Working data:
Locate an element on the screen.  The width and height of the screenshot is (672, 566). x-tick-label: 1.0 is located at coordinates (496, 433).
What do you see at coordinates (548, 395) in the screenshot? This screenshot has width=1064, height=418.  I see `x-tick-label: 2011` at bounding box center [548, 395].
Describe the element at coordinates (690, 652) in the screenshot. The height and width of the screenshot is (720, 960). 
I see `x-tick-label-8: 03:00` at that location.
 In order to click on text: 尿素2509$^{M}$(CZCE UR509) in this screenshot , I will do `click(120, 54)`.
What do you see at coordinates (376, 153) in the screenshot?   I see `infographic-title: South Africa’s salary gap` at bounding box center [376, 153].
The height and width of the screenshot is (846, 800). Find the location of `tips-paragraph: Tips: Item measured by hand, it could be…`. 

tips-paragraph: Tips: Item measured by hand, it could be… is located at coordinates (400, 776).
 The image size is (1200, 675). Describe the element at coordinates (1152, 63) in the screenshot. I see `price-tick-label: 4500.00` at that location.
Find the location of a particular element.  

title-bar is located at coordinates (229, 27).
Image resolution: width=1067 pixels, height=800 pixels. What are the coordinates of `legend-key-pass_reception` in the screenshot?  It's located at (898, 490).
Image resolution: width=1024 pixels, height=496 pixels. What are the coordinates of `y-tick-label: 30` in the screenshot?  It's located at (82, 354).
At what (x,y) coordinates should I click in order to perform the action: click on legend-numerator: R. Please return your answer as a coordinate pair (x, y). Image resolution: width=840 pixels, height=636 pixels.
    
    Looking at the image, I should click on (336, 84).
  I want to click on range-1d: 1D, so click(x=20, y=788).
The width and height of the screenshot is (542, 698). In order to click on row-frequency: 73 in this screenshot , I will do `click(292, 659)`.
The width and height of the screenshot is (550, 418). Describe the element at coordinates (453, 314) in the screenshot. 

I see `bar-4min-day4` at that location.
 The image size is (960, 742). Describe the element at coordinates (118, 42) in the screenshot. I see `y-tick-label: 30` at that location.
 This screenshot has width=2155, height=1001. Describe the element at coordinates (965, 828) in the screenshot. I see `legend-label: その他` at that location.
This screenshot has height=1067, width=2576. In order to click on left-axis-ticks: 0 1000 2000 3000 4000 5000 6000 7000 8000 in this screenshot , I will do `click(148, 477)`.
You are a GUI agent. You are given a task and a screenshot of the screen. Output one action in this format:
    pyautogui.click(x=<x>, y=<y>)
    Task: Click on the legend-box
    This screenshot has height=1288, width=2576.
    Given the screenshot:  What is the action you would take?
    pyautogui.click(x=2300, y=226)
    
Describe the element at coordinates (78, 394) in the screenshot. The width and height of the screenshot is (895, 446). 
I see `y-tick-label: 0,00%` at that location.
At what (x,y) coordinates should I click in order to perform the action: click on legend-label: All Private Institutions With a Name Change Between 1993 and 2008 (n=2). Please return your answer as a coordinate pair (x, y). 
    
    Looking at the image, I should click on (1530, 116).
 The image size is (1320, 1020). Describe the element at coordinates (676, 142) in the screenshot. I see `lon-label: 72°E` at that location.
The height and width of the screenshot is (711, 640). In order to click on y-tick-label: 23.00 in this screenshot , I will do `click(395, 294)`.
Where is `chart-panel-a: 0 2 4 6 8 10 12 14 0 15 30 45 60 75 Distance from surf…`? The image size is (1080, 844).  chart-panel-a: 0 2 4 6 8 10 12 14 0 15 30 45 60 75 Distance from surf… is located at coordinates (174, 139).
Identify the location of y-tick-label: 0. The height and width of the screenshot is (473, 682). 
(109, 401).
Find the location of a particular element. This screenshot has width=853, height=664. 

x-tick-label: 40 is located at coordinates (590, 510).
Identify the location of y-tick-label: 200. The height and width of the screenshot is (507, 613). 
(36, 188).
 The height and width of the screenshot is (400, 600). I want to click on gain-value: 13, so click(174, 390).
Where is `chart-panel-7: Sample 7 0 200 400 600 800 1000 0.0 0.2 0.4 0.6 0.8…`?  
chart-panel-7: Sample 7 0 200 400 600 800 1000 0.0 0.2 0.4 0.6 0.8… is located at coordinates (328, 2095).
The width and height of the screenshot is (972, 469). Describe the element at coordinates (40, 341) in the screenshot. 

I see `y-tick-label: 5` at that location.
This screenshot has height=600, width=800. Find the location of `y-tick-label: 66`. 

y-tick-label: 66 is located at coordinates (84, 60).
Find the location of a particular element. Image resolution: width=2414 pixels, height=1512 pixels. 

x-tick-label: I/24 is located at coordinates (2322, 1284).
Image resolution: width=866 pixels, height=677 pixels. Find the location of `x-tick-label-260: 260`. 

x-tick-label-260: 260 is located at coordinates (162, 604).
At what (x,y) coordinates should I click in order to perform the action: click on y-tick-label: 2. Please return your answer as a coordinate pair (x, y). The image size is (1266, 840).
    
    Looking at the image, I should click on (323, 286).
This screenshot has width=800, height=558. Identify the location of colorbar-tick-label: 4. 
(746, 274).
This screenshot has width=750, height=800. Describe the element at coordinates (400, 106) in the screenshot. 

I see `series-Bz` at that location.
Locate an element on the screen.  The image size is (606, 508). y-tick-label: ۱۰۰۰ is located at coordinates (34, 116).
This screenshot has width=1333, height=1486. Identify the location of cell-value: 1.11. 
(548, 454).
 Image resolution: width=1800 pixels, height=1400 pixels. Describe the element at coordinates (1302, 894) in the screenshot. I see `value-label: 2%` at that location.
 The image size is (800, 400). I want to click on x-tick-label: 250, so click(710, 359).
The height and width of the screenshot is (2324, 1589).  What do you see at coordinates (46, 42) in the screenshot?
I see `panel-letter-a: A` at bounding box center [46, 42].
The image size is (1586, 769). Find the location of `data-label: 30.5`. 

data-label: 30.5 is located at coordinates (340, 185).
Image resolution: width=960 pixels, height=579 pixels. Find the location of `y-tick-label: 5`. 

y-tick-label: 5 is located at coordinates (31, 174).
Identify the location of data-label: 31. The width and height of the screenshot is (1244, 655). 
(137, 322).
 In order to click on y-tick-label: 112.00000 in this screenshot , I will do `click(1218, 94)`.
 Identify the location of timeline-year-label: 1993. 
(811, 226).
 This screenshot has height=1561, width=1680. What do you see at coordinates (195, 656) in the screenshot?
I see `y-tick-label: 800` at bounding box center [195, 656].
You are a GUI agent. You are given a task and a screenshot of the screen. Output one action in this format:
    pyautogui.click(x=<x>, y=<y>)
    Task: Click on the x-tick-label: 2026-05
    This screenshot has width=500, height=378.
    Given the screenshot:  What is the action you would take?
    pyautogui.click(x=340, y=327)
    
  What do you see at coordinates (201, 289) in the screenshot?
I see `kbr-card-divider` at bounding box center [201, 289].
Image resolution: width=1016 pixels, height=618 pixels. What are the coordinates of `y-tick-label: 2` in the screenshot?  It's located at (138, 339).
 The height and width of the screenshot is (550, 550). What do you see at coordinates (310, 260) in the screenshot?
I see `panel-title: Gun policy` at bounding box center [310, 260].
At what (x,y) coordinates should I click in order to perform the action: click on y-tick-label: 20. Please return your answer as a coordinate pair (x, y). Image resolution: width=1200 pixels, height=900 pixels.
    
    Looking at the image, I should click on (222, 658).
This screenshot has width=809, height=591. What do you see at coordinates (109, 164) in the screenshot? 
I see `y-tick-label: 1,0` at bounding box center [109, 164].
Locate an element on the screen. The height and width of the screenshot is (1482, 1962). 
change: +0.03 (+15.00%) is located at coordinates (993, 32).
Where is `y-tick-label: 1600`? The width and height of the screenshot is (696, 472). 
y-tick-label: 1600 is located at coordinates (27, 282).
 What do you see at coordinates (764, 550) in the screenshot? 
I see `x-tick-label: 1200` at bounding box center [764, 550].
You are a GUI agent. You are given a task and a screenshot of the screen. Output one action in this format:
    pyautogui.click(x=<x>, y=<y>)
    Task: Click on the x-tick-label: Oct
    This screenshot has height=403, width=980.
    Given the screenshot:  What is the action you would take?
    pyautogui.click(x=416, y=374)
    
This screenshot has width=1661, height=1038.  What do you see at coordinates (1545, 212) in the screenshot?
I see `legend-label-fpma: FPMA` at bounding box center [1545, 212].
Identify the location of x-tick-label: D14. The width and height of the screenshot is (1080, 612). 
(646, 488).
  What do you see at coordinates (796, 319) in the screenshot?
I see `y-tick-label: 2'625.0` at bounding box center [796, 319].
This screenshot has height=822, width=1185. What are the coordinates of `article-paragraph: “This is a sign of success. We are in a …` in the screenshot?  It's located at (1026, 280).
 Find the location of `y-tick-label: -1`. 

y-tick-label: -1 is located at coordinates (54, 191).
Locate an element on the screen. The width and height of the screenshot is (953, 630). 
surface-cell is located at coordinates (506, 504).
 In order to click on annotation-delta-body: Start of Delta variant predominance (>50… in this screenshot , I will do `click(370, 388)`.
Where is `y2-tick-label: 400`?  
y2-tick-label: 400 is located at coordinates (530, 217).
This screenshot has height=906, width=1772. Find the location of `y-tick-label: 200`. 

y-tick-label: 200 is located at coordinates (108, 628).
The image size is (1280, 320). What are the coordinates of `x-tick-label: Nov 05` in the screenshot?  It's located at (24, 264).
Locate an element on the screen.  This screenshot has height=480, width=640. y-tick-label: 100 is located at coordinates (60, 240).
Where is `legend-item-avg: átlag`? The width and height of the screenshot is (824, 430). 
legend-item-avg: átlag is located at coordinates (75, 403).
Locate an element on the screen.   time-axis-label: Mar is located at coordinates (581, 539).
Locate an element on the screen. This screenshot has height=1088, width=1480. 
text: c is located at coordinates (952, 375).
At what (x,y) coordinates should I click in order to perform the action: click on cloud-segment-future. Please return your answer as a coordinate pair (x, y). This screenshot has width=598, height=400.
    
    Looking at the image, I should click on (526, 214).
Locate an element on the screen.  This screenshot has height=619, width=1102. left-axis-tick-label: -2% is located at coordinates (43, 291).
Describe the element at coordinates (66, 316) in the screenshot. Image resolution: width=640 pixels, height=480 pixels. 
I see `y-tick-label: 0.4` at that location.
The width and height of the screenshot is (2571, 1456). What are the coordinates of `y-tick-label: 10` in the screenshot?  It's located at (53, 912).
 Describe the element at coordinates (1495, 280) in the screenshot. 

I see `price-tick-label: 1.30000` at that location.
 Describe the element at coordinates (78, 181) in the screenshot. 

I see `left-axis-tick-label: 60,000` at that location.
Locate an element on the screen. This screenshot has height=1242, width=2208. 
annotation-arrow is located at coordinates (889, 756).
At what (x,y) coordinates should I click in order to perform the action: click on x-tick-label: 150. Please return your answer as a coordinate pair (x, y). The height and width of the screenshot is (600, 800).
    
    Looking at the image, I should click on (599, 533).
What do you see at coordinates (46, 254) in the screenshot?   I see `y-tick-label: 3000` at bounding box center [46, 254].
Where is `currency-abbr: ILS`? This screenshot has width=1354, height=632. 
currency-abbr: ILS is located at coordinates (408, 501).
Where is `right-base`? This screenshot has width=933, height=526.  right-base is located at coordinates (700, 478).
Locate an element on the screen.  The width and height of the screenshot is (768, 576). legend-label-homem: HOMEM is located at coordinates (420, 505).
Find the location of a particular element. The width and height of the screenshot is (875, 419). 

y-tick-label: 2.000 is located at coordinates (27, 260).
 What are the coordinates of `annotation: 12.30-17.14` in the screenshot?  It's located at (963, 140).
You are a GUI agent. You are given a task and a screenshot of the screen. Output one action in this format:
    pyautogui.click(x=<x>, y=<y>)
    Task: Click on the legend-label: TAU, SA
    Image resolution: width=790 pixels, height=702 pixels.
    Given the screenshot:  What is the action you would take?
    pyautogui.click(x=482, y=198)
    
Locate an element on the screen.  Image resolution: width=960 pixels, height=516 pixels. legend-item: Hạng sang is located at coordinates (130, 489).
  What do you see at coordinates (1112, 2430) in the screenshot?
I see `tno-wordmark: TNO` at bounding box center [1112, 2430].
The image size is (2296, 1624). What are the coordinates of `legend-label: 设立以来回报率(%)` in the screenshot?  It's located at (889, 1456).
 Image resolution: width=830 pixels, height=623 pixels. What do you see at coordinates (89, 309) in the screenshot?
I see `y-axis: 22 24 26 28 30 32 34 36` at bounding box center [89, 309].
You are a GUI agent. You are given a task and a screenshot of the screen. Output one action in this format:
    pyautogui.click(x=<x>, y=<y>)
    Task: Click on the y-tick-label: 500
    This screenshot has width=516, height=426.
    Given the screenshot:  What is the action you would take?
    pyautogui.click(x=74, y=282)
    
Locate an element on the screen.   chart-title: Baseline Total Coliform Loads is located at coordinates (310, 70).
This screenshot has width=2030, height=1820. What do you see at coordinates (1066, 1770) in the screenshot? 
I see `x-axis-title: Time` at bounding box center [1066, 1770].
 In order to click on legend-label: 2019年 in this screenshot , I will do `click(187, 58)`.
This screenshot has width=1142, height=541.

Task prompt:
Please rewrite the entries starting with the line that contains "What do you see at coordinates (764, 550)" and going on through the line that contains "This screenshot has height=822, width=1185.", replacing "Identify the location" with "Give the location" and leaving everything else unchanged.

Response below:
 What do you see at coordinates (764, 550) in the screenshot? 
I see `x-tick-label: 1200` at bounding box center [764, 550].
You are a GUI agent. You are given a task and a screenshot of the screen. Output one action in this format:
    pyautogui.click(x=<x>, y=<y>)
    Task: Click on the x-tick-label: Oct
    This screenshot has height=403, width=980.
    Given the screenshot:  What is the action you would take?
    pyautogui.click(x=416, y=374)
    
This screenshot has width=1661, height=1038.  What do you see at coordinates (1545, 212) in the screenshot?
I see `legend-label-fpma: FPMA` at bounding box center [1545, 212].
Give the location of x-tick-label: D14. The width and height of the screenshot is (1080, 612). 
(646, 488).
  What do you see at coordinates (796, 319) in the screenshot?
I see `y-tick-label: 2'625.0` at bounding box center [796, 319].
This screenshot has height=822, width=1185. What are the coordinates of `article-paragraph: “This is a sign of success. We are in a …` in the screenshot?  It's located at (1026, 280).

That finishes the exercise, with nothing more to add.